(Collection entries)
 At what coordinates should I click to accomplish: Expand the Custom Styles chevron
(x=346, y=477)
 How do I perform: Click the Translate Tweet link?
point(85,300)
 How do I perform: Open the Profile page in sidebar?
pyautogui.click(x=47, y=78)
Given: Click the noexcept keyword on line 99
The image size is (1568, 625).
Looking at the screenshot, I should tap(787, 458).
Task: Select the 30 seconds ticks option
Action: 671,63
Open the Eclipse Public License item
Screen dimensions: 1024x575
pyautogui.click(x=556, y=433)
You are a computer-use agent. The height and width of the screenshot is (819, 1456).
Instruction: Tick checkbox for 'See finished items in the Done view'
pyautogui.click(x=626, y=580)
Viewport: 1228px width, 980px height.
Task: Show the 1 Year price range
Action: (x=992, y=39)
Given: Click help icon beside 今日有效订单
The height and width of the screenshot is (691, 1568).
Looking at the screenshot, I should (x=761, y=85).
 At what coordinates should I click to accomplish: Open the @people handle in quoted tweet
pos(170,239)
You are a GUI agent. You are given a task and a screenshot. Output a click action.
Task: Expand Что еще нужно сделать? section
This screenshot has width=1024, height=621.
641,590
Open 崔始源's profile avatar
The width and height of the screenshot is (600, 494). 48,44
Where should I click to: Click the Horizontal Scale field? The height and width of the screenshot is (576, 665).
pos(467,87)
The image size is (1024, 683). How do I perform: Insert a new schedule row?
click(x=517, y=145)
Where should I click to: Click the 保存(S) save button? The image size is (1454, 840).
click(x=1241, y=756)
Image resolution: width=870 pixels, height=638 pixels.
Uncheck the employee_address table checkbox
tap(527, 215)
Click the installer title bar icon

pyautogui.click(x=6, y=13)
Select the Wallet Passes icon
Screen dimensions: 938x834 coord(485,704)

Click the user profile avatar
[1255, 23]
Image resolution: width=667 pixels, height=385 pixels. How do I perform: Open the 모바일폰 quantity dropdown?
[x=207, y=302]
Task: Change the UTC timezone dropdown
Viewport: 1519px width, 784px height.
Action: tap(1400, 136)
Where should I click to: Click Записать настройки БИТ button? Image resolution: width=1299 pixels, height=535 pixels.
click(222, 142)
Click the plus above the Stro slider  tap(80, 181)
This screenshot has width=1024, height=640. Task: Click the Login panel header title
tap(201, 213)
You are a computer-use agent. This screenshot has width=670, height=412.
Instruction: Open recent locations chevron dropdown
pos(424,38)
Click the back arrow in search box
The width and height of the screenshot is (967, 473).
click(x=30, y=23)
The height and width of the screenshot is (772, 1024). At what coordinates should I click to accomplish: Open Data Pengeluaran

Exercise instructions
A word-for-word restatement of the records above from the line containing "Where should I click to: Click Записать" to their final line is all the answer should hold.

Response box
Where should I click to: Click Записать настройки БИТ button? Image resolution: width=1299 pixels, height=535 pixels.
click(222, 142)
Click the plus above the Stro slider  tap(80, 181)
This screenshot has width=1024, height=640. Task: Click the Login panel header title
tap(201, 213)
You are a computer-use agent. This screenshot has width=670, height=412.
Instruction: Open recent locations chevron dropdown
pos(424,38)
Click the back arrow in search box
The width and height of the screenshot is (967, 473).
click(x=30, y=23)
The height and width of the screenshot is (772, 1024). At what coordinates should I click to accomplish: Open Data Pengeluaran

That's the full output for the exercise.